I'm glad your mom came over to help you. Little ones can be so overwelming sometimes. (2 little neices here). I'm sure that gave you some much needed rest, and maybe an eye opener to a good family life.


Please don't take this the wrong way, but IMHO, I can't blame your SIL for cutting the girls off from the biofamily. I'm assuming she cares for these girls. And you must see it from her eyes as well...it was their biodad that hurt them...at least some of biofamily is threatening to take the girls while the person who hurt them is living with said biofamily members. IF it was my neice(s) in that position, I wouldn't want any communication either when it seems the abuser is being believed/harbored.


Have you tried to explain to your sil in email/phone message that you don't want them to live with their abuser? she might be more willing to communicate if she knows.


I wish you and your family the best of luck,


Alisa

iVillage Member
Registered: 11-13-2008
Thu, 03-05-2009 - 9:44am

Well, I made some progress with my mom yesterday. I was having a really really bad pregnancy day. I simply couldn't care for my 1 yr old it was so bad. I called my mom at work and asked her to come over after work until bedtime. Surprisingly she came. She kept asking me if I have spoken to the girls stepmother. Nope, she won't return my calls or emails or apparently anyone elses. This is making my mom very nervous. We figure she is cutting the girls off from their entire biofamily at the advice of a stupid detective. I get that this man wants to put the squeeze on Mike but I disagree with this method. My mom is worried. I pointed out that the longer it takes to get Mike out the worse it is going to be for the girls. How they must feel right now. She asked me for some help finding housing. Personally, I think Mike should just do it on his own, nobody should help him. BUT I said I would look. Only because it would be for the greater good of many other people. She admitted that she just doesn't know what to do or how to do it. I kept reiterating how not good it is that my SIL is cutting us all off from the girls. Maybe fear and worry can be a good motivator for mom.
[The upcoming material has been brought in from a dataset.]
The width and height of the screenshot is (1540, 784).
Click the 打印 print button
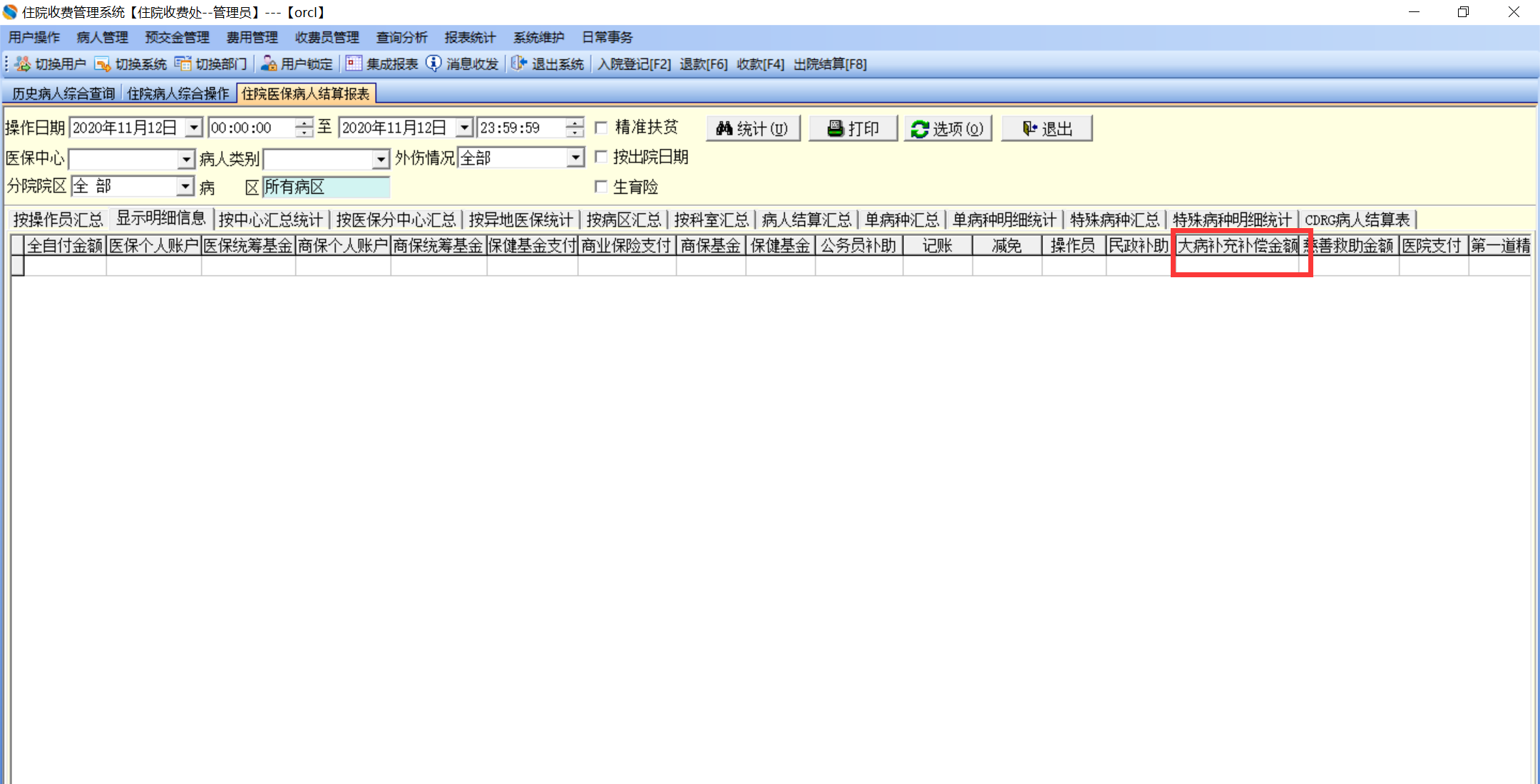(853, 128)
On another plus side, she was really amazed at my kids. She hasn't spent much time with htem in the last months. She couldn't believe how much the baby has changed. I could see that visibly shaking her. She needed to see "normal" life and see what she is missing.

iVillage Member
Registered: 09-23-2004
Wed, 03-04-2009 - 12:59am
OKay. It's sad your mom keeps dragging her feet on this. Those kids should have a safe place to be.

Alisa

iVillage Member
Registered: 04-18-2008
Tue, 03-03-2009 - 12:18pm
My gosh those poor girls that is a lot for them to have gone through.
 

 

 

iVillage Member
Registered: 11-13-2008
Tue, 03-03-2009 - 11:41am

Actually, the 14 yr old is NOT happy. She wants her whole family together. I kinda don't blame her. Here is a quick rundown of their lives


together as a fam (mom, dad, older half sibs, younger sib)
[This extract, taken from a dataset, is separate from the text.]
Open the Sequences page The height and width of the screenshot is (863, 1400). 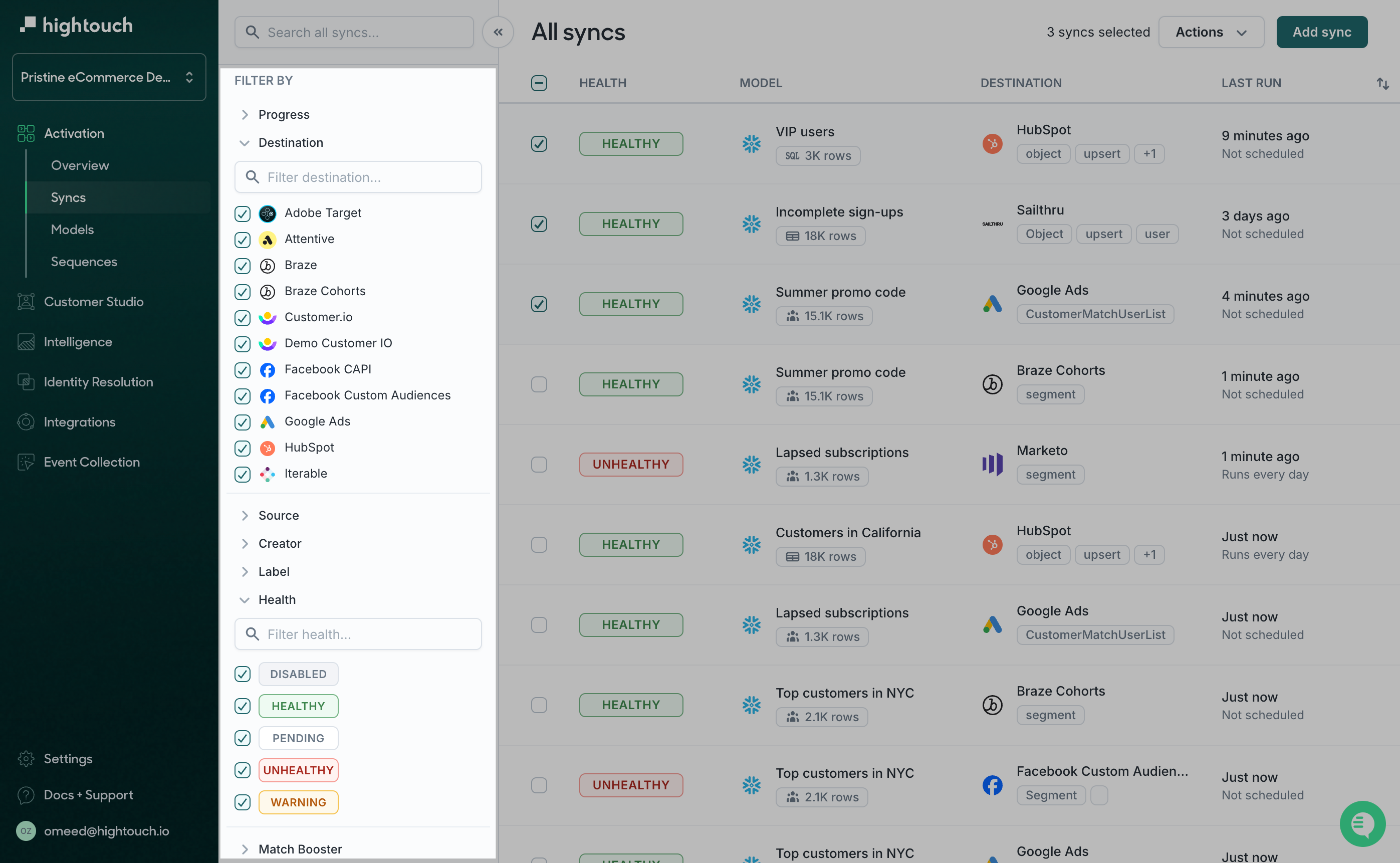tap(83, 262)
Older half sibs taken away by maternal gma and biodad.


Moved in with paternal gparents


Moved out into a trailer


Trailer burned down, moved in with Paternal gparents


mom and dad split, mom took girls and disappeared for 9 months. Girls were 4 and 5


Mom moved 3 times, causing older one to switch kindergartens 3 times.


Moms new fil molests both girls


mom drops girls off for a 3 day visit in Jan (girls were 5 and 6) and doesn't come back or call for 3 Months!


Paternal gparents get emergency custody and get older one in school, younger one in preschool.


2 years later custody is voluntarily given back to dad and they move in with him and stepmom and sibs


New older halfsib enters the pic (dads second of 5 biokids)


They all move 3 times, switching schools each time


Stepmom kicks dad out, who nearly ODS on otcs and whiskey. While dad is in hospital, gma has a stroke and stepmom kicks girls out too.


Girls and dad move back in with paternal gparents--again and switch schools---again


year later stepmom and dad make up and they move--again


Biomom shows up and takes them to court for visitation. Denied.


Now dad has molested them and we are current.